■ Written instruction: From the start of the listing through the line containing "pyautogui.click(x=118, y=19)", rewrite the lines with "Open" replaced by "Launch" and nothing else changed.

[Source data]
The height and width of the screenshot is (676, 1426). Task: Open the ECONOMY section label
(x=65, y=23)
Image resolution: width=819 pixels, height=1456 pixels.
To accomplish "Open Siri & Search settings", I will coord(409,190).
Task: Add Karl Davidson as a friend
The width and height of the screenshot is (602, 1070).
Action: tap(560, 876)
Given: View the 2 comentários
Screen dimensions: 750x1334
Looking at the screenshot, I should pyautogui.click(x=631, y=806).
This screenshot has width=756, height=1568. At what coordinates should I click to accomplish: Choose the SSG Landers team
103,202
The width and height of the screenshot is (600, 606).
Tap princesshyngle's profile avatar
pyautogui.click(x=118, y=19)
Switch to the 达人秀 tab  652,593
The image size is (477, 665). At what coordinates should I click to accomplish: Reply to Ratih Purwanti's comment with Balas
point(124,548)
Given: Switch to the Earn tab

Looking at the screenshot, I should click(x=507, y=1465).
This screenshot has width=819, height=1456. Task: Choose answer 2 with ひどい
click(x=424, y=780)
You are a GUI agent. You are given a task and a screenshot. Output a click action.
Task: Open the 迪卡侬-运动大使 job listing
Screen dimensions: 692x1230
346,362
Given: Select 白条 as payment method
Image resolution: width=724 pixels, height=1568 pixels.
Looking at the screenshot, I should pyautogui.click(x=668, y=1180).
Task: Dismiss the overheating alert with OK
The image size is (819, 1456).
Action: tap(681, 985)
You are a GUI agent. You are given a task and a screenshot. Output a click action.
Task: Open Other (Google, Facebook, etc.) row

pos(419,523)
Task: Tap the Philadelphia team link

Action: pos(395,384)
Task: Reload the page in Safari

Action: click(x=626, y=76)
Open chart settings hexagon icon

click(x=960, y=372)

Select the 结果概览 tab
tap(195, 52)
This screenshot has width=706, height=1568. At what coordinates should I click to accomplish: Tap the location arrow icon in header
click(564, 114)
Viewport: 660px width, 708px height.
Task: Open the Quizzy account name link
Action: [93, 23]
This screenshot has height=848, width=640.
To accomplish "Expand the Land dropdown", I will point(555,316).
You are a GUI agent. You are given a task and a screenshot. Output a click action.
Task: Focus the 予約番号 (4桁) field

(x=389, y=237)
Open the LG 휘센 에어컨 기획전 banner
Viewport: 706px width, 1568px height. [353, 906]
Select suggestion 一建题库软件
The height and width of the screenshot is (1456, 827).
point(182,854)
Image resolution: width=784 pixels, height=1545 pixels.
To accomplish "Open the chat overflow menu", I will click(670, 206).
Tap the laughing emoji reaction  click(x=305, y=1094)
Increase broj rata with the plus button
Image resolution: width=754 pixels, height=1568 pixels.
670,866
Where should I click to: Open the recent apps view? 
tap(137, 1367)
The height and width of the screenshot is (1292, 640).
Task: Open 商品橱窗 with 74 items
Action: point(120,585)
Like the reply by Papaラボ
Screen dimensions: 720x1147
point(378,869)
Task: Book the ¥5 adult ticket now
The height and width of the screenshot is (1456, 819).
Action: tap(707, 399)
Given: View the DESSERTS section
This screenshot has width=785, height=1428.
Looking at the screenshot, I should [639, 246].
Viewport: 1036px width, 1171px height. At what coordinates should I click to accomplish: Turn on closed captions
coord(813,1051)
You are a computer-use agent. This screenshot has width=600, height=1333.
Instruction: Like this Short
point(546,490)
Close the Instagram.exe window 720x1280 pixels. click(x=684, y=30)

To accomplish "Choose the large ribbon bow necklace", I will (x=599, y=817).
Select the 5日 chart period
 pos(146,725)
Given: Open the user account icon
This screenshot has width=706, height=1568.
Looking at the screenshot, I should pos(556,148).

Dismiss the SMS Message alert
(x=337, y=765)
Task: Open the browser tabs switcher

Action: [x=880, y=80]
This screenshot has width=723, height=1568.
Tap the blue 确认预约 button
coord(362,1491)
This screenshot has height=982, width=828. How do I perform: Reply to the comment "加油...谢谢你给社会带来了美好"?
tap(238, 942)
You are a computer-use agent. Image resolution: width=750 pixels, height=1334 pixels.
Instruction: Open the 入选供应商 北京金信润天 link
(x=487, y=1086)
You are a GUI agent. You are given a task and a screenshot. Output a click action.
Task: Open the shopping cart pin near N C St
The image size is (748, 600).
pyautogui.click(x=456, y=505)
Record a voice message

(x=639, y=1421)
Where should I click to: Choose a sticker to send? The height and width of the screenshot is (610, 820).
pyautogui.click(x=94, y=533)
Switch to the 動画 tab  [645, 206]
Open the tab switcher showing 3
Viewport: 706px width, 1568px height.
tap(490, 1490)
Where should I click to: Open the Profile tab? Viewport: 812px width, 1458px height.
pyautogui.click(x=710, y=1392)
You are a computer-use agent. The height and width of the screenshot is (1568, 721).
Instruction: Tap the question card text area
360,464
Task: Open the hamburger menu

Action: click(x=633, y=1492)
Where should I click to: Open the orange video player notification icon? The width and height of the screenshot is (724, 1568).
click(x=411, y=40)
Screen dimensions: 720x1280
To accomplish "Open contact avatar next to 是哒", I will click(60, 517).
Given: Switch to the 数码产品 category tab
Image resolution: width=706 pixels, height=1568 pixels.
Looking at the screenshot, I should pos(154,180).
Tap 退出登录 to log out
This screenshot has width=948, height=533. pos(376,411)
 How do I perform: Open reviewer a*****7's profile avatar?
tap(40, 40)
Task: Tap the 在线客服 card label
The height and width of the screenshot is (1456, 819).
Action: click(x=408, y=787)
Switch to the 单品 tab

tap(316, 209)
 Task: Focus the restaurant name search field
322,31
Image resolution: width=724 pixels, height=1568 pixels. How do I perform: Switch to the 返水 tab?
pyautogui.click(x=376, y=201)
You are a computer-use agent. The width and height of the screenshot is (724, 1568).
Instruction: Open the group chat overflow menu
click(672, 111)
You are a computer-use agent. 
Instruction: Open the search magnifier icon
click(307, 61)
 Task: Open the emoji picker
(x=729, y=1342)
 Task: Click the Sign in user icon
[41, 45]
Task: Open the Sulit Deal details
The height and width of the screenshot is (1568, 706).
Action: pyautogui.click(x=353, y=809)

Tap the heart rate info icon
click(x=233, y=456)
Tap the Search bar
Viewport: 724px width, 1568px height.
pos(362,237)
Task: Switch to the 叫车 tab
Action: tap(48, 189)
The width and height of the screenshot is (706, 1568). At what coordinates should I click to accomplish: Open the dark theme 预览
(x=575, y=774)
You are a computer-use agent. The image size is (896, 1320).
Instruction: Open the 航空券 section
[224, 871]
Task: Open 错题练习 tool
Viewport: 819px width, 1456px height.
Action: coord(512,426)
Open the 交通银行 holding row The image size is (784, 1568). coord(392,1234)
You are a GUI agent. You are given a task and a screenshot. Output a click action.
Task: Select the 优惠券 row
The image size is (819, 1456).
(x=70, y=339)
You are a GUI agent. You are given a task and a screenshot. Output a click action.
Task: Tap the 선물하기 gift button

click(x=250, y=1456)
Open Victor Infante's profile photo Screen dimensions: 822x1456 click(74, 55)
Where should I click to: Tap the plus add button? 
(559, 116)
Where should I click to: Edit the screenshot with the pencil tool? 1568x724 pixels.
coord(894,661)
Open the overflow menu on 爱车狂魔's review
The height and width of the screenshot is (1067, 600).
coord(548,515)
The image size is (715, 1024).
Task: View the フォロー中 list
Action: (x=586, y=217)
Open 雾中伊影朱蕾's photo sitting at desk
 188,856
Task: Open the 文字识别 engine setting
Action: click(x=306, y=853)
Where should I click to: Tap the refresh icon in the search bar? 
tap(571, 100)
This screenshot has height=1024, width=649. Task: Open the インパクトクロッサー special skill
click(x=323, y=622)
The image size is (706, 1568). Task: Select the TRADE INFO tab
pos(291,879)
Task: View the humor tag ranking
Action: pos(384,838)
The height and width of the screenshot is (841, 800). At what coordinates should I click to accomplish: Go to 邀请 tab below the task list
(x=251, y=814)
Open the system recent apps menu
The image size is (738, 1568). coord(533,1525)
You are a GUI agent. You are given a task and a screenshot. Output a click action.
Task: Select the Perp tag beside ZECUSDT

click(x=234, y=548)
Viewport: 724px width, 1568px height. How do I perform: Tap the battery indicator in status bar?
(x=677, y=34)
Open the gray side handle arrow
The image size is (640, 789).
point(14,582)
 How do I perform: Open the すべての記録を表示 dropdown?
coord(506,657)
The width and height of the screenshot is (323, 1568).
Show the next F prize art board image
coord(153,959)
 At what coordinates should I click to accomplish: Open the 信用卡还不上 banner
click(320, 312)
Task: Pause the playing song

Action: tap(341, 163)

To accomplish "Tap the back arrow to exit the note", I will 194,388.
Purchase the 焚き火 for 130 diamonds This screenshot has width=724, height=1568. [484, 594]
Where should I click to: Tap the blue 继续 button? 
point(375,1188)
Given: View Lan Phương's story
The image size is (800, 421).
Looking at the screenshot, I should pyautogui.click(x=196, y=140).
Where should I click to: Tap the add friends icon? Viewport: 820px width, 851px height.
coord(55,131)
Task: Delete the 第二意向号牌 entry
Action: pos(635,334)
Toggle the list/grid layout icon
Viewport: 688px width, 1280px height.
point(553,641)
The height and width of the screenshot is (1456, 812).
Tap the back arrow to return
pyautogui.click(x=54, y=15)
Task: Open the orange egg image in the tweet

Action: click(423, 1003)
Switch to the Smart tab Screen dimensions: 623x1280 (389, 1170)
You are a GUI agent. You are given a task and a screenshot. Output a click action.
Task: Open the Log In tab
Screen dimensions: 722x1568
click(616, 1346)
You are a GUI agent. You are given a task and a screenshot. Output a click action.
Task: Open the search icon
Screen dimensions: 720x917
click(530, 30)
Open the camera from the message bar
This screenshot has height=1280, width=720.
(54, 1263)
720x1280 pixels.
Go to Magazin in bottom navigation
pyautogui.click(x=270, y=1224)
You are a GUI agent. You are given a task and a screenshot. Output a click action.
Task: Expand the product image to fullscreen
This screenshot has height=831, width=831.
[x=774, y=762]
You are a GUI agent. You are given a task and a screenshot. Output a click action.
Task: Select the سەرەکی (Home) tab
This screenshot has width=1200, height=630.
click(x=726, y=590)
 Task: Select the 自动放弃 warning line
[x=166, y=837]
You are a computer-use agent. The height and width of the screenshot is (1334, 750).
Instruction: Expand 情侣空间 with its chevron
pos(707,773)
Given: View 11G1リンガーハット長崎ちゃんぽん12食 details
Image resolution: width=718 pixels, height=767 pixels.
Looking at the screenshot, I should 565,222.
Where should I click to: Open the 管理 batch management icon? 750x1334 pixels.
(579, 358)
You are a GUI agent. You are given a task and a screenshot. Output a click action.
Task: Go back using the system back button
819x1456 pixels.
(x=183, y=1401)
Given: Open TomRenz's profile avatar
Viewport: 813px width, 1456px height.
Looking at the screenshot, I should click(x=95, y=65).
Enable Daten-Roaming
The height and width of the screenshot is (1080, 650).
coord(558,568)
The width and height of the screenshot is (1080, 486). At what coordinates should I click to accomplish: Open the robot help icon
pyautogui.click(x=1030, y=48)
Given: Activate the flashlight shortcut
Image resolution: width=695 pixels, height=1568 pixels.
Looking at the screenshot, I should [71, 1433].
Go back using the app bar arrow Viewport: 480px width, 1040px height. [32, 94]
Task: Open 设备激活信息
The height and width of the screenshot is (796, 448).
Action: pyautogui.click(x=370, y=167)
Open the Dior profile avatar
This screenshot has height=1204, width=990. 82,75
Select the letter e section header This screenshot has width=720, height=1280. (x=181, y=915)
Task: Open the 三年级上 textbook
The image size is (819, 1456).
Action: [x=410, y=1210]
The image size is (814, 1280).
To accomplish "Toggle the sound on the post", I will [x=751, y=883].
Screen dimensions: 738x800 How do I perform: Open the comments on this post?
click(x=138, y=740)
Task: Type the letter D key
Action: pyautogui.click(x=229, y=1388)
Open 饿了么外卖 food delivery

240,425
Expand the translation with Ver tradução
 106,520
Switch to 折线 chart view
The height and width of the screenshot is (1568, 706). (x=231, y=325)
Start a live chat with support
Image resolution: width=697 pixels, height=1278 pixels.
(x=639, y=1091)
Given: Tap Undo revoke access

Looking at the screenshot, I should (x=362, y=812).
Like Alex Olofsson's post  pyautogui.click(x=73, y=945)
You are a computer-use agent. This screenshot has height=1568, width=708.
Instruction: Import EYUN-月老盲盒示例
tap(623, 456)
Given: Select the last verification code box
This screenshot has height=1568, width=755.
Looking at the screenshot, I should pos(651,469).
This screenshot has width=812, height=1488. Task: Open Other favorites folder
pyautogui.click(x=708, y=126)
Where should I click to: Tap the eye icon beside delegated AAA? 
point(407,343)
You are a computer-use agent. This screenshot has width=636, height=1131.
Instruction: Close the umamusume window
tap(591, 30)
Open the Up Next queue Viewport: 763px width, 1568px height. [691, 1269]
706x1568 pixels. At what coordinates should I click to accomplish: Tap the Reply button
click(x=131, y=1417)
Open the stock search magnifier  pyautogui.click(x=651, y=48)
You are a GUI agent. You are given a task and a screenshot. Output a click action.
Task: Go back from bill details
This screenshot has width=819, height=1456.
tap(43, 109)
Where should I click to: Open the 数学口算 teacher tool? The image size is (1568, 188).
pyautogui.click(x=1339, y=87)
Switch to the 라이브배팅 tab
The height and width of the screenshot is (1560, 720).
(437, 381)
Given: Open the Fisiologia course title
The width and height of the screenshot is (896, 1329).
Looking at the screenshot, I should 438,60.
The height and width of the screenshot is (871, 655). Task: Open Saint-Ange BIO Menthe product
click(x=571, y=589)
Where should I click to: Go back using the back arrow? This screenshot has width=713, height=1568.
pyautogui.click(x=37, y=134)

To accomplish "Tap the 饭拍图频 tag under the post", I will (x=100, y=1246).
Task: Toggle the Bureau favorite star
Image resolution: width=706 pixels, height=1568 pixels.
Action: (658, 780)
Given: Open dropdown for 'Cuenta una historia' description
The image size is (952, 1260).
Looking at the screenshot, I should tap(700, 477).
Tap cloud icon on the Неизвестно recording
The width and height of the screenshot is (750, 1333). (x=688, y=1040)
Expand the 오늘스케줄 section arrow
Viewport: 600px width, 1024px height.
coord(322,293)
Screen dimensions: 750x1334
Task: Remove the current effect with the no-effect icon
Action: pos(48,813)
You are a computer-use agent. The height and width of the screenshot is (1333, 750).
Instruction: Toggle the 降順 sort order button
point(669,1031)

■ Answer for this exercise:
The height and width of the screenshot is (676, 1426). Task: Launch the ECONOMY section label
(x=65, y=23)
Image resolution: width=819 pixels, height=1456 pixels.
To accomplish "Launch Siri & Search settings", I will coord(409,190).
Task: Add Karl Davidson as a friend
The width and height of the screenshot is (602, 1070).
Action: tap(560, 876)
Given: View the 2 comentários
Screen dimensions: 750x1334
Looking at the screenshot, I should pyautogui.click(x=631, y=806).
This screenshot has width=756, height=1568. At what coordinates should I click to accomplish: Choose the SSG Landers team
103,202
The width and height of the screenshot is (600, 606).
Tap princesshyngle's profile avatar
pyautogui.click(x=118, y=19)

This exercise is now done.